• **What you need to do**
a: Rewrite the forum post on performance issues between "My wife of 7" and "are getting better.", inclusive, replacing "job" with "position".
b: Summarize the forum post on performance issues in two sentences.
c: Write what comes next in the forum post on performance issues, picking up after its final sentence.

# Performance Issues



## MrMarriedman (Mar 4, 2009)

My wife of 7 years and I have been having some marriage problems for the last 6 months. She admitted to be that she 'lost the passion' for me and that she no longer had and desire to be with me. It all started back in March when I discovered she was having an EA with a guy she was working with. She ended this relationship and moved on to another job shortly after I discovered what was going on. We both started seeing councilors and we both decided to take sex out of the marriage four 6 months. Since then our relationship has gotten a lot stronger and things are getting better. 

Well this past weekend we had sex for the first time and let's just say my performance was less then stellar. Firstly, I was surprised when she turned to me after she had an orgasm and said 'do you want to have sex?' I wasn't really expecting this and it showed in my performance. I've had a lot of time to think about this and I am starting to see that we are not intimate and haven't been for a long time. She does not like talking about sex and will not 'guide' me during foreplay so that I can learn how to please her (and I am very eager to learn). She sighs a lot and usually ends up ‘finishing’ her self off with out me. I think at the beginning of our relationship it really didn't matter that I didn’t know how to please her because there was a lot of lust and energy between us so bringing her to an orgasm was easy. Now that we have two kids under 4 and a lot less time and energy it is way more difficult.

• **Data extract**
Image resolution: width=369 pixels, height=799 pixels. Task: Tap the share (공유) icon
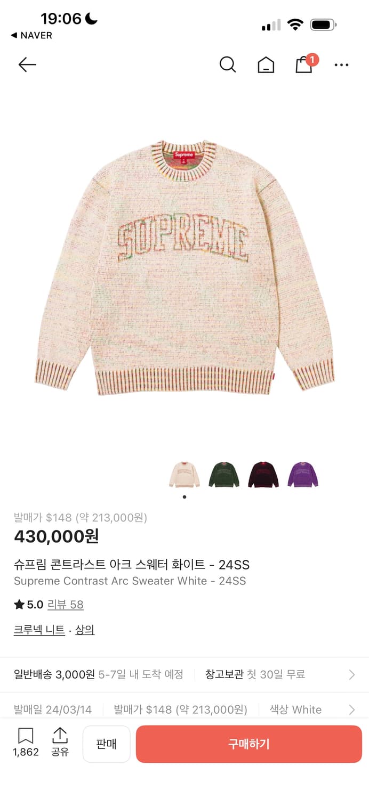[x=60, y=743]
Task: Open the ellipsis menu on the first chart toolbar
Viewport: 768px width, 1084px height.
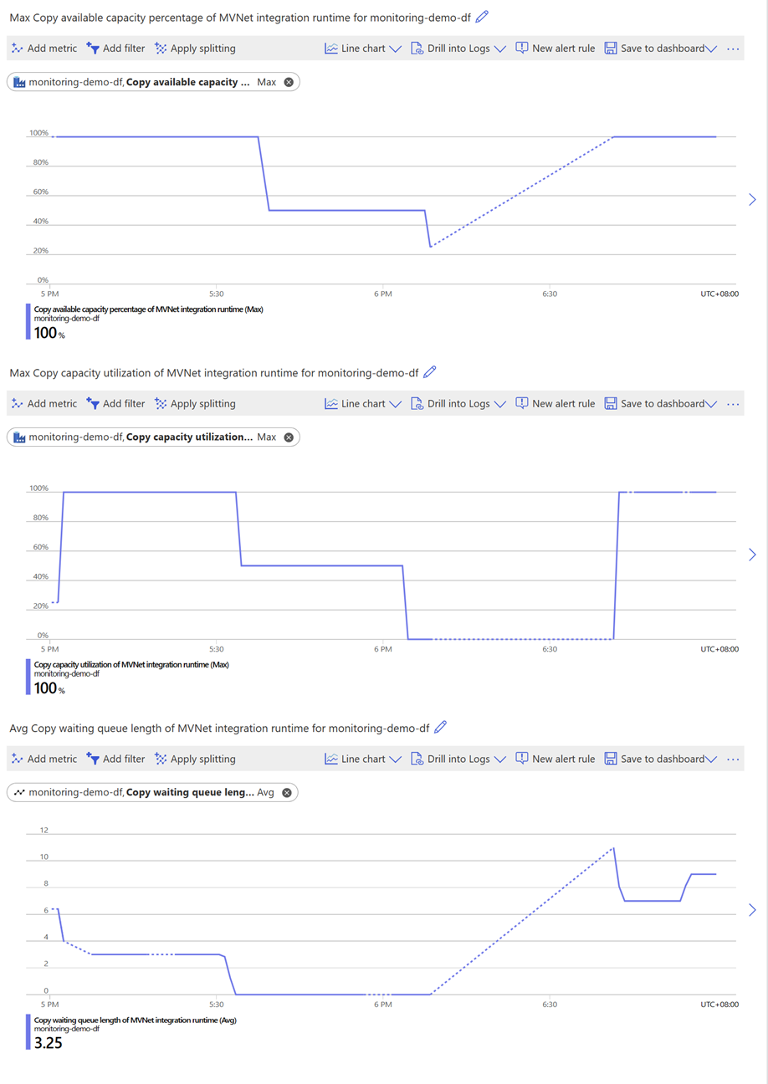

• **Answers to the problems**
a:
My wife of 7 years and I have been having some marriage problems for the last 6 months. She admitted to be that she 'lost the passion' for me and that she no longer had and desire to be with me. It all started back in March when I discovered she was having an EA with a guy she was working with. She ended this relationship and moved on to another position shortly after I discovered what was going on. We both started seeing councilors and we both decided to take sex out of the marriage four 6 months. Since then our relationship has gotten a lot stronger and things are getting better.

b: The poster reports that, after discovering the wife's involvement with a man from her workplace, which she ended before moving to another job, the couple began seeing counselors and took sex out of the marriage for six months, and their relationship has since grown stronger. Their first sexual encounter since then went poorly for the poster, who now sees that they have not been intimate for a long time, because she will not talk about sex or give guidance and pleasing her has become harder with two children under four and less time and energy.

c:
What advice do you have for me? How can I get her to open up? I really want to become a better lover and I want to learn how to please her so that her desire for me will strengthen.


----------



## GPR (Jan 3, 2009)

It's very hard without her help. Every woman's body and likes/dislikes is so different, you need some help with some things. 

The best thing to do is figure out what she's doing when she's "finishing herself" to see what she likes, and then see if you can work that into your routine in any way.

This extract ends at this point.